A two-part series on transnational education (TNE), platform economics, and the governance gap opening up between them.

Something structural is happening in global higher education, and it is happening fastest in India.

The National Education Policy 2020 opened India’s campuses to foreign universities for the first time. The UGC followed with a regulatory framework. And into the space between regulatory ambition and operational reality stepped a new kind of actor: not a university, not a regulator, but a platform – a private infrastructure operator capable of doing what most universities cannot do alone in a new market.

Eruditus is the clearest example of this actor. In January 2026, it announced partnerships with seven globally recognised universities to establish campuses across Mumbai, Bengaluru, and Gurugram. The announcement was covered as an education story. It is also – and perhaps more consequentially – a platform economics story.

This series examines both dimensions.

Part One: When the Infrastructure Becomes the Institution

The structural argument – told through the lens of platform evolution. How distribution platforms across industries have quietly become more powerful than the content producers they once served, and why higher education is arriving at the same inflection point. Accessible to anyone working in or around international higher education.

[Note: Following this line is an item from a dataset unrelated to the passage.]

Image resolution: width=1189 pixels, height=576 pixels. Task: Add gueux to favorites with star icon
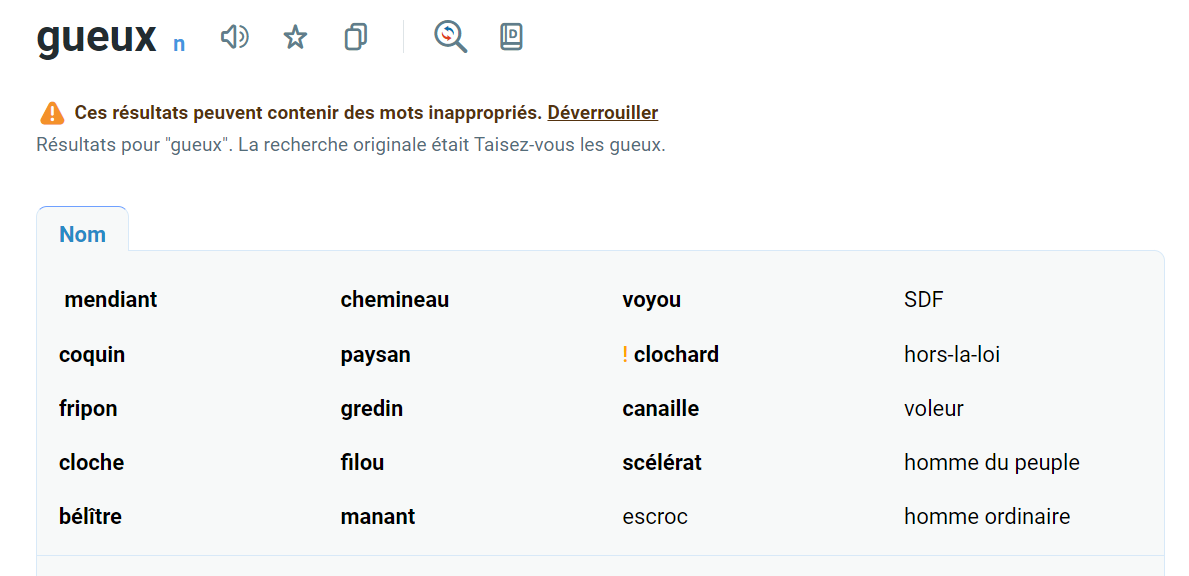click(295, 38)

Part Two: The Indispensable Intermediary

The analytical argument – told through regulatory architecture, platform rent economics, and the governance gap that current FHEI regulations were not designed to see. Written for a policy-facing readership: UGC watchers, HE strategy teams, government advisors, and university leaders with contractual decisions to make.

They are designed to be read in sequence. Part One builds the conceptual scaffold. Part Two fills it with evidence and mechanism. A reader who finds Part One interesting will want Part Two. A reader who encounters Part Two cold may find it earns its conclusions rather than simply asserting them.

The argument across both pieces is not against platforms. It is for eyes-open engagement with what platforms structurally become – and for the regulatory vocabulary that India’s higher education system will need to govern what has already arrived.